KickStarter15

Extract Specific Paragraph(s) in Word Document.

20 posts in this topic

#1 ·  Posted (edited)

Hi Experts,

In my searching of reading doc file in forums, I found This:

However, this thread will read all the contents found in the document file and extract to text file.
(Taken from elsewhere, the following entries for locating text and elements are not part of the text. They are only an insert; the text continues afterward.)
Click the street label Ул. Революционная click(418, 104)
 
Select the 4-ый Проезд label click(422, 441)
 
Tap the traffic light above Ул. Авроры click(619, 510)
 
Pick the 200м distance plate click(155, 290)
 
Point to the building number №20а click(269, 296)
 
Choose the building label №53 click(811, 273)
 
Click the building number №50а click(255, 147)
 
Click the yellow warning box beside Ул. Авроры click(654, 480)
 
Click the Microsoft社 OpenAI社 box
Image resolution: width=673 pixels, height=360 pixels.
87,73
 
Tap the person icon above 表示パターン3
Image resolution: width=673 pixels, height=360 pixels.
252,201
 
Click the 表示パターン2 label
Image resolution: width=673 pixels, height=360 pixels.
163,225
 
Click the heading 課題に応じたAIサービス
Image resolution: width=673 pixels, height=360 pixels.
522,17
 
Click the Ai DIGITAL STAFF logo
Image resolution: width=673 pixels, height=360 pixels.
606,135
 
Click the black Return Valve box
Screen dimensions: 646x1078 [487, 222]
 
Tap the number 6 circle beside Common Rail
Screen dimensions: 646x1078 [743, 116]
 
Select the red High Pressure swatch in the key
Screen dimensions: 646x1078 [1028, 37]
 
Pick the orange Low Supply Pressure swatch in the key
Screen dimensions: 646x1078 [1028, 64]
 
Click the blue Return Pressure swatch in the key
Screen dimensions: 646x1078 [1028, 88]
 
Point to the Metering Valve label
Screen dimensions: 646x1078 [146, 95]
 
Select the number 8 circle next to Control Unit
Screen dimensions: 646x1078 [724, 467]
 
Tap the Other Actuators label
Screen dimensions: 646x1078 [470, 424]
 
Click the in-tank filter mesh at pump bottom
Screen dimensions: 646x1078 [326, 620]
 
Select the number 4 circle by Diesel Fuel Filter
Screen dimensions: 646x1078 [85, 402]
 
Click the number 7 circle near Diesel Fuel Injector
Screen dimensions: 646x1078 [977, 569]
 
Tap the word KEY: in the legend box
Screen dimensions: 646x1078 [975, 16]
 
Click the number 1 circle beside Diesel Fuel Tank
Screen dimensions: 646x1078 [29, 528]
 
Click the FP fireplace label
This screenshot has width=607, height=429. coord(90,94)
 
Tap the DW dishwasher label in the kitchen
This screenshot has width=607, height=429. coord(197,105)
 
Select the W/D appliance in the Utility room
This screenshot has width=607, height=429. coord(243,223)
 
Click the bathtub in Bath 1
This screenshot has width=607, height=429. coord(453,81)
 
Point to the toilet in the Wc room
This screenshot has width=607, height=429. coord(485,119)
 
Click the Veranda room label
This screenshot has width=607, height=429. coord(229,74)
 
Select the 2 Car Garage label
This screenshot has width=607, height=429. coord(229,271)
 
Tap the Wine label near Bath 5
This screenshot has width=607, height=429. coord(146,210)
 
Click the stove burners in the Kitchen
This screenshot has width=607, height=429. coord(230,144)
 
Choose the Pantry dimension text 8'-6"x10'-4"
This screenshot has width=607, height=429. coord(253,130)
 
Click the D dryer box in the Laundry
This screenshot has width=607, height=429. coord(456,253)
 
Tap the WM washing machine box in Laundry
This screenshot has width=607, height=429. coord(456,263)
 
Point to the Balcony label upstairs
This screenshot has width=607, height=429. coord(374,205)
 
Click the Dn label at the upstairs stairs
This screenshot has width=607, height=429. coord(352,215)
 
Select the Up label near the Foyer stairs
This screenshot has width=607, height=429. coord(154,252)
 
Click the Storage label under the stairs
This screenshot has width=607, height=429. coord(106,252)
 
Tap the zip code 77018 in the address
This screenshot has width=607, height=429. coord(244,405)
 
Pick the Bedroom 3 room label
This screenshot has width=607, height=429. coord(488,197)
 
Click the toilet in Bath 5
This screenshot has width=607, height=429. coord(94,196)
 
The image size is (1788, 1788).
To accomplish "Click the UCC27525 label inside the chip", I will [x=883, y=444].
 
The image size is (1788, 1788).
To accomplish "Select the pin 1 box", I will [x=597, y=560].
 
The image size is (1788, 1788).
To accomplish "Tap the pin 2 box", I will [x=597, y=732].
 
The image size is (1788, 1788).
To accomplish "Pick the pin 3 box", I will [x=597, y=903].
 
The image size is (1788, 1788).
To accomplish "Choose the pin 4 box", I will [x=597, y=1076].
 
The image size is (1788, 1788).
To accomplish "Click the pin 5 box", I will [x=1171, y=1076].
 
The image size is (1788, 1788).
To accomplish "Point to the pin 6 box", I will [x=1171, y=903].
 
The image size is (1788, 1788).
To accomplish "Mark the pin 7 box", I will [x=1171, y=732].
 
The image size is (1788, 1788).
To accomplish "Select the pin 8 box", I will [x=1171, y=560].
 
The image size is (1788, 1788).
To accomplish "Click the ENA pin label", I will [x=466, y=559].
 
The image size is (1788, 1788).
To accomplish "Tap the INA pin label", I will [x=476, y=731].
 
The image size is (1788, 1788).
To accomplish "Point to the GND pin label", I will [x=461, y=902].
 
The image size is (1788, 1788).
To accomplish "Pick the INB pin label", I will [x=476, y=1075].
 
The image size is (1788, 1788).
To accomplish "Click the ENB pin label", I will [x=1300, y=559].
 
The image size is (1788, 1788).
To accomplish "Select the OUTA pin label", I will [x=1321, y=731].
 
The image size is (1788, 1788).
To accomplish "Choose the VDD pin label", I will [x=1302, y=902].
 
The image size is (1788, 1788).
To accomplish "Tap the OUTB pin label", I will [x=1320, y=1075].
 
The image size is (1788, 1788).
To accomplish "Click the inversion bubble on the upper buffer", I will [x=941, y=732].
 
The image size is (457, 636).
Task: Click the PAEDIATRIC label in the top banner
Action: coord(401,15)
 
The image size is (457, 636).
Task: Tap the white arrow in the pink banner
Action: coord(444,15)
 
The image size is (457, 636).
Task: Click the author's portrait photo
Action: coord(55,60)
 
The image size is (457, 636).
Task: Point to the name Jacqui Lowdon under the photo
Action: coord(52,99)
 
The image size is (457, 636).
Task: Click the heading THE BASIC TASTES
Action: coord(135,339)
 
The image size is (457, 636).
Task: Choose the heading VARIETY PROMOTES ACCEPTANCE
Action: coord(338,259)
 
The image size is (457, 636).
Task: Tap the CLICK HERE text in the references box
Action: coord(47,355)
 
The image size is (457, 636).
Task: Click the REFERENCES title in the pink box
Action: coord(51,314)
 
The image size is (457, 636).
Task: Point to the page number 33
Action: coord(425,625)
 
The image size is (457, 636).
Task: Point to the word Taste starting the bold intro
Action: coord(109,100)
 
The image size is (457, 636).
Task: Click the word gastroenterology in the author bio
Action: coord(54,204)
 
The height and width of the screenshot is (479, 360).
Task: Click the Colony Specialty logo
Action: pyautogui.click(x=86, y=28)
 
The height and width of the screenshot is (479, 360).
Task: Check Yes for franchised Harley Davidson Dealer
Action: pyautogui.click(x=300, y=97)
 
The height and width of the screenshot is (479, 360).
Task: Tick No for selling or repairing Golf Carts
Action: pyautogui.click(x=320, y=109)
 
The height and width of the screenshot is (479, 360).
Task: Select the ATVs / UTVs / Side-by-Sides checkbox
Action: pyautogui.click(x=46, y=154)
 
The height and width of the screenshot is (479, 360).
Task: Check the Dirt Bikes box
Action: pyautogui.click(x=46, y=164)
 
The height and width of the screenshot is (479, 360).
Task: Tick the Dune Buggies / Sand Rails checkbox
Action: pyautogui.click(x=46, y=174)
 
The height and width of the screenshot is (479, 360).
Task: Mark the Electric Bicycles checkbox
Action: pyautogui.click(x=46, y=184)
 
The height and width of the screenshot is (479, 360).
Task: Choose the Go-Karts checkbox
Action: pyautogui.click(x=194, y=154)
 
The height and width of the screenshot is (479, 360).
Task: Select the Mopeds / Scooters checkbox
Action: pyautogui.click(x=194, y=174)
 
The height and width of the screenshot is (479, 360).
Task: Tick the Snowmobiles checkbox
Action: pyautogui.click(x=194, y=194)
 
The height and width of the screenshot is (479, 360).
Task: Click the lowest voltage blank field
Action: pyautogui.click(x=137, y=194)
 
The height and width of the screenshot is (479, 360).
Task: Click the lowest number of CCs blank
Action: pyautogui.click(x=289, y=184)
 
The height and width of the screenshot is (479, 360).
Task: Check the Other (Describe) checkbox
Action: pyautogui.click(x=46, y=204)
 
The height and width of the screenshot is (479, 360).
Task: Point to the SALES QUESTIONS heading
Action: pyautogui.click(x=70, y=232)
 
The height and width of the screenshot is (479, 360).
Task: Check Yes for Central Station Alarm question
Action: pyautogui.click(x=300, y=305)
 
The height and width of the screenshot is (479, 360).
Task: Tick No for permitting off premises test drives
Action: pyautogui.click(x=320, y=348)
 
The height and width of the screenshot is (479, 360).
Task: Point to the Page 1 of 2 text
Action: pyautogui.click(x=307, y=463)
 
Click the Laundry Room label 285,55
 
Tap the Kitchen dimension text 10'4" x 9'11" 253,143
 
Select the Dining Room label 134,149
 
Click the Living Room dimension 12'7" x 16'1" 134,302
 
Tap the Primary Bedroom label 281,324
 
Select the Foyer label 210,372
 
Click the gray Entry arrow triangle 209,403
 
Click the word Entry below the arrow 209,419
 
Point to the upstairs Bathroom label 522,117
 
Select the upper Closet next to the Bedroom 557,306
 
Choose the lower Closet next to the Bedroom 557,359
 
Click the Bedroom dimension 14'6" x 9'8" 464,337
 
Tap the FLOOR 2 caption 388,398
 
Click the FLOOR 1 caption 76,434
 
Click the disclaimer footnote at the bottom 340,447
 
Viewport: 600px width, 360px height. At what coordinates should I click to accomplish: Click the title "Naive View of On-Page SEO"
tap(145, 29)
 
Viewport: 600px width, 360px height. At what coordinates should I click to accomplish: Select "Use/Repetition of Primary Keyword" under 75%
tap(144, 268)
Now my question is, using the code given to that thread (which is very useful to me and has a great scripting made ^_^), is there a chance to get only the specific paragraph(s) from that document? example: i just want to get the first paragraph from that document and not all the content of a word file. would that be possible using this code:

Dim $file = FileOpenDialog("Choose .docx file", @DesktopDir, "Word docx file (*.docx)", 1)
If @error Then Exit

Dim $TxT = _ReadDocXContent($file)

MsgBox(0, "Extracted text", $TxT)
FileWriteLine(@ScriptDir & "\" & "Test.txt", $TxT)


Func _ReadDocXContent($ReadLocation)

    Local $extension = StringSplit($ReadLocation, ".", 1)
    $extension = $extension[$extension[0]]
    
    Local $hwnd = FileOpen($ReadLocation, 16)
    Local $header = FileRead($hwnd, 2)
    FileClose($hwnd)
    
    If $header <> '0x504B' Or $extension <> 'docx' Then Return SetError(1) ; not .docx file
    
    Local $Name, $UnZipName, $TempZipName

    Local $i, $f_name = "~TempDoc"
    Do
        $i += 1
        $Name = @TempDir & "\" & $f_name & $i & ".zip"
    Until Not FileExists($Name)

    FileCopy($ReadLocation, $Name, 9)

    Local $j
    Do
        $j += 1
        $UnZipName = @TempDir & "\~DocXdoc" & $j
    Until Not FileExists($UnZipName)

    DirCreate($UnZipName)

    Local $k
    Do
        $k += 1
        $TempZipName = @TempDir & "\Temporary Directory " & $k & " for " & $f_name & $i & ".zip"
    Until Not FileExists($TempZipName)

    Local $oApp = ObjCreate("Shell.Application")
    
    If Not IsObj($oApp) Then Return SetError(2) ; highly unlikely but could happen
    
    $oApp.NameSpace($UnZipName).CopyHere($oApp.NameSpace($Name & '\word' ).ParseName("document.xml"), 4)

    Local $Text = FileRead($UnZipName & "\document.xml")

    DirRemove($UnZipName, 1)
    FileDelete($Name)
    DirRemove($TempZipName, 1)

    $Text = StringReplace($Text, @CRLF, "")
    $Text = StringRegExpReplace($Text, "<w:body>(.*?)</w:body>", '$1', 0)
    $Text = StringReplace($Text, "</w:p>", @CRLF)
    $Text = StringReplace($Text, "<w:cr/>", @CRLF)
    $Text = StringReplace($Text, "<w:br/>", @CRLF)
    $Text = StringReplace($Text, "<w:tab/>", @TAB)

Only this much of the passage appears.